Search code examples
javalucenemetaphone

How to integrate Metaphone to the spellchecker program in java-lucene?


While browsing i came up with a spellchecking program in lucene.I was interested in adding the phonetix add-on(specifically metaphone) from tangentum. Is there a way i can integrate metaphone into my program? How to integrate it?
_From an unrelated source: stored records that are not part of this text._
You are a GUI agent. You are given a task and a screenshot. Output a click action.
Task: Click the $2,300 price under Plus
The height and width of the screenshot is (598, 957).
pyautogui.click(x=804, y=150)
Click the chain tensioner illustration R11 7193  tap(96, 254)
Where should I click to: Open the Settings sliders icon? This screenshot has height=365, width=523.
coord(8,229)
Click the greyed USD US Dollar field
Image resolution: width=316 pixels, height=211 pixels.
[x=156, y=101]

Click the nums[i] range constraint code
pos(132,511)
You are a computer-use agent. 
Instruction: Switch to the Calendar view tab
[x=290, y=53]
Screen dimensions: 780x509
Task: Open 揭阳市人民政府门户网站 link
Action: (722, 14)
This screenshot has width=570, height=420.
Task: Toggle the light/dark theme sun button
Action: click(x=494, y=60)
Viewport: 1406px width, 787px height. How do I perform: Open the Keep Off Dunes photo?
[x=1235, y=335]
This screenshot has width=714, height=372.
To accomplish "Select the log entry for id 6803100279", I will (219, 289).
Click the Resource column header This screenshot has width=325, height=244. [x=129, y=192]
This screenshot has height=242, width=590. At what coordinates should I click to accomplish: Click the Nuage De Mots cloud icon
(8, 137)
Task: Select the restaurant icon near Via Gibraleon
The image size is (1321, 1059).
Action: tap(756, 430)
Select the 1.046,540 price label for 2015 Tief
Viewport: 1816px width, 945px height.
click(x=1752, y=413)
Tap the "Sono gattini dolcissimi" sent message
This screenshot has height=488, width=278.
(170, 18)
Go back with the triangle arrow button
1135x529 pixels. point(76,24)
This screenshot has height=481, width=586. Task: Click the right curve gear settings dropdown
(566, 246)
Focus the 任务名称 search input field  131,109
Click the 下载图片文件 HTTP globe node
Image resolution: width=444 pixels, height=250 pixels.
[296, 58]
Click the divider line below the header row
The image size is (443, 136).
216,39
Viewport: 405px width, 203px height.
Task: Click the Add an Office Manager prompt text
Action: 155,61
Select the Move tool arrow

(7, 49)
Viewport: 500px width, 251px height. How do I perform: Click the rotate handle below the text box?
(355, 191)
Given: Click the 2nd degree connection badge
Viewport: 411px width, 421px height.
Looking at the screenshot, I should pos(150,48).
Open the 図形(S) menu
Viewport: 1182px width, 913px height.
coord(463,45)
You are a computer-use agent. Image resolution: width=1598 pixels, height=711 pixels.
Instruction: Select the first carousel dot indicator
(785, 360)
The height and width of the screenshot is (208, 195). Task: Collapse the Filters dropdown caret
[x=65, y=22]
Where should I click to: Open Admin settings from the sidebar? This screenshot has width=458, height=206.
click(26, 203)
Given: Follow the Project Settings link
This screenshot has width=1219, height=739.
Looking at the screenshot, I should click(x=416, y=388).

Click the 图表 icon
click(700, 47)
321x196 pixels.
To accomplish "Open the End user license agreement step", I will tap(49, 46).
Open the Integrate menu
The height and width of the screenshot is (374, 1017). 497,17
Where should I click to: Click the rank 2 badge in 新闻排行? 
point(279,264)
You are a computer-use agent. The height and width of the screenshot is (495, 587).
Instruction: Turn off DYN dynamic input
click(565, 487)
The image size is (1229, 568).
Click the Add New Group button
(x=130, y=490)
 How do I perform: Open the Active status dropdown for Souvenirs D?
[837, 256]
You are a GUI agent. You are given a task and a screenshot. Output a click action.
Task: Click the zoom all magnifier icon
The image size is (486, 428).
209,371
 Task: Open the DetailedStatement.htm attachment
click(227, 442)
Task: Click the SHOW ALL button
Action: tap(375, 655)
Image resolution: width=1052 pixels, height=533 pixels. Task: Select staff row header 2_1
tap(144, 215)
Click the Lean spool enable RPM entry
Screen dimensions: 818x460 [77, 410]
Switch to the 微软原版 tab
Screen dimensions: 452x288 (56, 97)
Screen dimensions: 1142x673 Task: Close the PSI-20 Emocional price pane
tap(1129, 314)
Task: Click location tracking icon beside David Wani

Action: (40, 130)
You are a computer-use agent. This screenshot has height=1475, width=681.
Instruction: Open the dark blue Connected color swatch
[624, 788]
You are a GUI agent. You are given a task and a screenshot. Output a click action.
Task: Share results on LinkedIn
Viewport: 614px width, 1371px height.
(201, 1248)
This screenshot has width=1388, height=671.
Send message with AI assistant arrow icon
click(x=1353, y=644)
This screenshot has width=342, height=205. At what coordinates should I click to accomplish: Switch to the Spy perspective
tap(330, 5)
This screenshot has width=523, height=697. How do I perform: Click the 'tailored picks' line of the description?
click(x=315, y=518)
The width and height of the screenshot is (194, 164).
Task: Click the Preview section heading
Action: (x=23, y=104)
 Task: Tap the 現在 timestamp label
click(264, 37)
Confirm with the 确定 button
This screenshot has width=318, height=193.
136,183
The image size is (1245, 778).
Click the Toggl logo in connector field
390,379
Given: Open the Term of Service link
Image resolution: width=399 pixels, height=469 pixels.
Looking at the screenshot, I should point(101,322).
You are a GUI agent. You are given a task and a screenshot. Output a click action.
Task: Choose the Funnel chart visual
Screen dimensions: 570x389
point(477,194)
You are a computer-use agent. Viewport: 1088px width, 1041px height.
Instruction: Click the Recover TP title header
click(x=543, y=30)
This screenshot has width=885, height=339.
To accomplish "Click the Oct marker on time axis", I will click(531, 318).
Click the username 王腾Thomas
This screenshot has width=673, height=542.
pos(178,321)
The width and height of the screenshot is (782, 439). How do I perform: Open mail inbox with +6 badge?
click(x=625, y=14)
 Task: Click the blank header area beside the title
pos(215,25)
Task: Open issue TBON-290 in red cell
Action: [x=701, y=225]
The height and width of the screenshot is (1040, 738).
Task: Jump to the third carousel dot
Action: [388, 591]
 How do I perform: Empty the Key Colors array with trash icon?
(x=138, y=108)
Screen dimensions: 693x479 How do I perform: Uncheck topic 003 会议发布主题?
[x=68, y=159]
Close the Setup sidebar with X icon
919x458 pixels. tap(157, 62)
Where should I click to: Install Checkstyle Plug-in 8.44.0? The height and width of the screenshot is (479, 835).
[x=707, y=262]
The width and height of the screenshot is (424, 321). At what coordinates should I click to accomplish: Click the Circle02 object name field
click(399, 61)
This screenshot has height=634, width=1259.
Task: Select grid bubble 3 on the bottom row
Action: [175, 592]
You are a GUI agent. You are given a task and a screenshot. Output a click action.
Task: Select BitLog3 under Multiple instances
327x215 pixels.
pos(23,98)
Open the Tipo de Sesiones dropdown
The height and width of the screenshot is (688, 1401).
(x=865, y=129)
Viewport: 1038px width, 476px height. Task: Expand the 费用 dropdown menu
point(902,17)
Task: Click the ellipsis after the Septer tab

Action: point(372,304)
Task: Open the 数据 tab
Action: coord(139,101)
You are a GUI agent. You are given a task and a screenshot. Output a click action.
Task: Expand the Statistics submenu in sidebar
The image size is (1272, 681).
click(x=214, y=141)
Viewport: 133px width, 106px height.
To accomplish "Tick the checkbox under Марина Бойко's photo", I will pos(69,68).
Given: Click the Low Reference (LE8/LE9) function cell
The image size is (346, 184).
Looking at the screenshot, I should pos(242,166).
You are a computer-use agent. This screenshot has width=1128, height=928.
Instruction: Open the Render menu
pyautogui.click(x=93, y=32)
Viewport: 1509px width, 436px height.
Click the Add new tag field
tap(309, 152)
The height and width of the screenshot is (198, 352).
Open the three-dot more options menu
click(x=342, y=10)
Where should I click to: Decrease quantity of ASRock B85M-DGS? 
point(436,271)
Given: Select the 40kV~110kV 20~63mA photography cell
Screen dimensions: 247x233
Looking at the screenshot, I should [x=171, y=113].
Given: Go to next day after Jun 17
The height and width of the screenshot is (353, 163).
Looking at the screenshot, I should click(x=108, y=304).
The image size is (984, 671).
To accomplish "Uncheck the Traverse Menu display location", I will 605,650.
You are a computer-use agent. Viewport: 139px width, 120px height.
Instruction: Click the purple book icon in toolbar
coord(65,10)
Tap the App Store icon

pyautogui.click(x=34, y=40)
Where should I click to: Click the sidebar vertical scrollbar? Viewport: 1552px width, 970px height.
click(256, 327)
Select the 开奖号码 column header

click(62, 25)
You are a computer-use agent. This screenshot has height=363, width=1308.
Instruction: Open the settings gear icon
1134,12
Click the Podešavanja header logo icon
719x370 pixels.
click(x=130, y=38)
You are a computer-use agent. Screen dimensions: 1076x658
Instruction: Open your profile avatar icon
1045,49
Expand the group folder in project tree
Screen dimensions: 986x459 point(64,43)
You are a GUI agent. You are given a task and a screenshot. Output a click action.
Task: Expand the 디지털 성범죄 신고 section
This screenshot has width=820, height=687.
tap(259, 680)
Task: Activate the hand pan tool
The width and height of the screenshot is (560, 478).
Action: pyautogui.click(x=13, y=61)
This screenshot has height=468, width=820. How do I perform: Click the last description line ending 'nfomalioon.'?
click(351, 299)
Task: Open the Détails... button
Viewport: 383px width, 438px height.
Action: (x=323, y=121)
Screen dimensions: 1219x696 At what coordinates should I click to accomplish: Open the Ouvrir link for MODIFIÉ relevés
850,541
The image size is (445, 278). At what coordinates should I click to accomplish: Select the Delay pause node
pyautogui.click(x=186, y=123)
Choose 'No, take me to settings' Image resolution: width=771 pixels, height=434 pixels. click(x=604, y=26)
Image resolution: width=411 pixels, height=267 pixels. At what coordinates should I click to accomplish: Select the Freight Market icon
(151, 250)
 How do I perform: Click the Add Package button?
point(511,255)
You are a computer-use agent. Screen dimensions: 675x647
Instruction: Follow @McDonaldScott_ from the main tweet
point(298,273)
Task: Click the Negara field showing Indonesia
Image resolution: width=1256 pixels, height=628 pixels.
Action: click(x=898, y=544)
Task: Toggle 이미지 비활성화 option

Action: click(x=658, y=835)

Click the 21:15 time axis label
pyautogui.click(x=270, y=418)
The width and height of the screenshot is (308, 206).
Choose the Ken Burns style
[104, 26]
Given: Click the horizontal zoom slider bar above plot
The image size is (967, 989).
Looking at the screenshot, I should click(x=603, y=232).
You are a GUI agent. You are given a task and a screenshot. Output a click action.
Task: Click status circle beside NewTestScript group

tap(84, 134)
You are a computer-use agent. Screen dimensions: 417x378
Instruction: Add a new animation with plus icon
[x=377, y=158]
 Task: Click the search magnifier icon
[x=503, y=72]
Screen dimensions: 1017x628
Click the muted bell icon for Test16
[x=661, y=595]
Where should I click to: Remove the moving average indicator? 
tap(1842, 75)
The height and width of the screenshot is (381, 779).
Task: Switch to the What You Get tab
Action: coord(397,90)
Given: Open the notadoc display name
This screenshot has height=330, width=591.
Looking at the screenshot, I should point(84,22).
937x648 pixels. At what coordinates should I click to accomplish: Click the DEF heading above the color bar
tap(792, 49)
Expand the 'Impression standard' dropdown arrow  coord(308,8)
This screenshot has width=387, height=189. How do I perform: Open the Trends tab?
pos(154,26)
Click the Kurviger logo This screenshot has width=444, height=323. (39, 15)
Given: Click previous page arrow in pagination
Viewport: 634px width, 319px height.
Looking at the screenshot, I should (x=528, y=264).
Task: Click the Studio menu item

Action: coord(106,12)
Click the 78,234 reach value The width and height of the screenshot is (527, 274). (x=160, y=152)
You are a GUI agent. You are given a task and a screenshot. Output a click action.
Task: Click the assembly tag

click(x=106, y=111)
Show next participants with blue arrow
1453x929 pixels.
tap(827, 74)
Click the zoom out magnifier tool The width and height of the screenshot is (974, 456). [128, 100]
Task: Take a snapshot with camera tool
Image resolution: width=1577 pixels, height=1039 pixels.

package com.lucene.spellcheck;
import java.io.File;
import java.io.IOException;
import org.apache.lucene.document.Document;
import org.apache.lucene.document.Field;
import org.apache.lucene.index.Term;
import org.apache.lucene.search.IndexSearcher;
import org.apache.lucene.search.spell.Dictionary;
import org.apache.lucene.search.spell.PlainTextDictionary;
import org.apache.lucene.search.spell.SpellChecker;
import org.apache.lucene.store.Directory;
import org.apache.lucene.store.FSDirectory;
public class SimpleSuggestionService {
private static final String F_WORD = null;
public static void main(String[] args) throws Exception {
File dir = new File("e:/spellchecker/");
Directory directory = FSDirectory.open(dir);
SpellChecker spellChecker1 = new SpellChecker(directory);
spellChecker1.indexDictionary(
new PlainTextDictionary(new File("c:/fulldictionary00.txt")));
String wordForSuggestions = "noveil";
int suggestionsNumber = 5;
String[] suggestions = spellChecker1.
suggestSimilar(wordForSuggestions, suggestionsNumber);
if (suggestions!=null && suggestions.length>0) {
for (String word : suggestions) {
System.out.println("Did you mean:" + word);
}
}
else {
System.out.println("No suggestions found for word:"+wordForSuggestions);
}
}
}    

Solution

  • You can pass in a custom StringDistance implementation that utilizes desired phonetic algorithms, or combines it is some way with other similarity algorithms (such as the standard LevensteinDistance. You'll just need to implement the getDistance(String, String) method in you StringDistance implementation. Perhaps something like:

    public MetaphoneDistance() {
        Metaphone metaphone = new Metaphone();
    }
    
    //I'm not really familiar with the library you mentioned, but I assume generateKeys performs a double metaphone?
    public float getDistance(String str1, ,String str2) {
        String[] keys1 = metaphone.getKeys(str1);  
        String[] keys2 = metaphone.getKeys(str2);
        float result = 0;
        if (key1[0] == key2[0] || key1[0] == key2[1]) result += .5
        if (key1[1] == key2[0] || key1[1] == key2[1]) result += .5
        return result;
    }